Achieving gender balance is a journey and we have made huge progress in transforming women’s representation at the top of British business:
FTSE 350 companies have met the target of 40% Women on Boards three years ahead of the 2025 deadline – a huge milestone and significant achievement
We remain on-track to meet the target of 40% Women in Leadership teams by end 2025
The UK’s largest private companies are keeping pace with public listed companies, despite this being the first year they have reported.
What’s more, the UK are now second only to France and above Norway in the international rankings – testament to the power and impact of the UK’s unique voluntary approach.
Women on Boards
The FTSE 350 has reached its 40% target for Women on Boards three years ahead of target; a major milestone worthy of celebration. As at January 2023, there are 1,203 women serving on FTSE 350 Boards, out of a total of 2,990 directorships. A new career route opens up for senior women, which only a decade ago was unattainable.
Just over a decade ago (2011) 152 of FTSE 350 Boards had no women – now there are no All-Male Boards in the FTSE 350 and only one company at “One & Done’, with just one lone women on its board. The majority of FTSE 350 companies now have 3 or more women on their board. This is testament to the focus and commitment of FTSE companies.
Whilst reaching 40% women’s representation on Boards in the aggregate is major cause for celebration; we must not become complacent.

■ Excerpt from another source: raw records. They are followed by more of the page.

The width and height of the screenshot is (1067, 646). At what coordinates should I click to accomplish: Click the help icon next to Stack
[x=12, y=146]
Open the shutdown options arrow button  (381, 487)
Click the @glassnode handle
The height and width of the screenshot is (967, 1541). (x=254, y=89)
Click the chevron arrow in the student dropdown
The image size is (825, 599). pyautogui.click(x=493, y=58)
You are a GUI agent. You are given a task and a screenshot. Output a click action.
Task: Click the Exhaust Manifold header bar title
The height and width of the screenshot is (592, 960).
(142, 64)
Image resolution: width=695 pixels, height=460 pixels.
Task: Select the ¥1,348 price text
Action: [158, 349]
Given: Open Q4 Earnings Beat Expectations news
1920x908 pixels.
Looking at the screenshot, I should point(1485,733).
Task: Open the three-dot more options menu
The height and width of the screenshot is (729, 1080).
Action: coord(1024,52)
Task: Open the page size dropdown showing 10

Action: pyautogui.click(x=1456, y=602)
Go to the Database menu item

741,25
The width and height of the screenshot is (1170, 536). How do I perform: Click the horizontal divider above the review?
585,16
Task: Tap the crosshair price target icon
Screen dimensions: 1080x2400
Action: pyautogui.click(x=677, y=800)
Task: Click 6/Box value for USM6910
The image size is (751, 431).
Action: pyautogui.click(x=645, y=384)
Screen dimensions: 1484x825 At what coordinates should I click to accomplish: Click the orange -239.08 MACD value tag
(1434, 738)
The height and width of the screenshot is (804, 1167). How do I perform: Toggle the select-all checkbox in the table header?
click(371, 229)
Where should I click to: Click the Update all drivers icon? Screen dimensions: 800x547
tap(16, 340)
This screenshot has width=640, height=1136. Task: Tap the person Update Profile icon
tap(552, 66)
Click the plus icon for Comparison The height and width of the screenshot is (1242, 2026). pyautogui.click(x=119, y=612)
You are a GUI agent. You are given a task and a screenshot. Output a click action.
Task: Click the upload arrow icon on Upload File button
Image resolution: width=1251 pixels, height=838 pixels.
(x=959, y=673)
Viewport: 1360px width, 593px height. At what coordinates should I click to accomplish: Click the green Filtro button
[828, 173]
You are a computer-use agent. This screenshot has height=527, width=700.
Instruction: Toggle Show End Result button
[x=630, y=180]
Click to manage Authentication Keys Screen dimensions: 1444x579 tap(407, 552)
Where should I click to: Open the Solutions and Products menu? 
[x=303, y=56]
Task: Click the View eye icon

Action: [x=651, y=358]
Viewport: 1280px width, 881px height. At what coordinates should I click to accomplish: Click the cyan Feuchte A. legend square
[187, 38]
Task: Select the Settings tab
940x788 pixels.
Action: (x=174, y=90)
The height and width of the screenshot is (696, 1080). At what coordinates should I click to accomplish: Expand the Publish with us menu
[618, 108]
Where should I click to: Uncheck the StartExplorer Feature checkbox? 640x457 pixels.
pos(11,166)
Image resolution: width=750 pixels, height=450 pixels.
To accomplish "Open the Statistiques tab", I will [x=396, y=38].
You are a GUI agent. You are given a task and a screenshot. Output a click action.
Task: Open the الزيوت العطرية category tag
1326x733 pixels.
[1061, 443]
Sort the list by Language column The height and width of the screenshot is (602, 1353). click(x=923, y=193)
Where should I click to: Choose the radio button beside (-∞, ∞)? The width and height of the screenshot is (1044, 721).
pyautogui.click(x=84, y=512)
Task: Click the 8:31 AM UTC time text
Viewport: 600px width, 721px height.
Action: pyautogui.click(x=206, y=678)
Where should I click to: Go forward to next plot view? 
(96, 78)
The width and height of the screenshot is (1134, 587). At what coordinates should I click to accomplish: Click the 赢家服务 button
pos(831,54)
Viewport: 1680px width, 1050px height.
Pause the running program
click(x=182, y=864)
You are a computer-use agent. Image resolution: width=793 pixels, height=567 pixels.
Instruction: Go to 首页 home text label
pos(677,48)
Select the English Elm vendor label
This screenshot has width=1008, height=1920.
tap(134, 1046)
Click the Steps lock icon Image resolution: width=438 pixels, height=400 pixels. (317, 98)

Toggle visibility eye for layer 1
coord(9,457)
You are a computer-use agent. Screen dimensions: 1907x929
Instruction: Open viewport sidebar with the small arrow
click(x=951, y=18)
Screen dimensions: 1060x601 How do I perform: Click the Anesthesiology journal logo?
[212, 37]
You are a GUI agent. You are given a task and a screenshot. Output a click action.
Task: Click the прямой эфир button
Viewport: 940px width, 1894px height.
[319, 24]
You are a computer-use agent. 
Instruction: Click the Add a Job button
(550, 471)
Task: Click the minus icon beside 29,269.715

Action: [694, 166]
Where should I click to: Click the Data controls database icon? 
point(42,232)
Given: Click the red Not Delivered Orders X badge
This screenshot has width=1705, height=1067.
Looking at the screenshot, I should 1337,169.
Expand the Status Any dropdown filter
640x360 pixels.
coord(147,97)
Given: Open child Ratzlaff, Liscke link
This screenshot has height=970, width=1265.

Women occupy just 16% of Chair roles and 30 companies have still not met the 33% target set by the Hampton-Alexander Review in 2016.
Women in Leadership
The FTSE 350 has made steady progress with 33.5% of women in Leadership (defined as the Executive Committee and their Direct Reports).
With sustained and increased effort over the next three years, the FTSE 350 remains largely on track to reach the 40% target by the end of 2025.
Faster progress is needed in the key roles, where women only make up 8% of CEOs and 19% of CFOs meaning gender balance in these roles is still some years away. Whats more, men are still appointed to six out of every ten of all Leadership roles available in FTSE 350 companies. If British business is to reach its target by 2025, key stakeholders, Investors, customers and employees need to robustly encourage all companies to play their part.
Top 50 Private Companies
Although this is the first year for reporting on the Top 50, it is clear many private companies have been working hard on the diversity agenda – their willingness to participate, as well as the progress made, are evidence.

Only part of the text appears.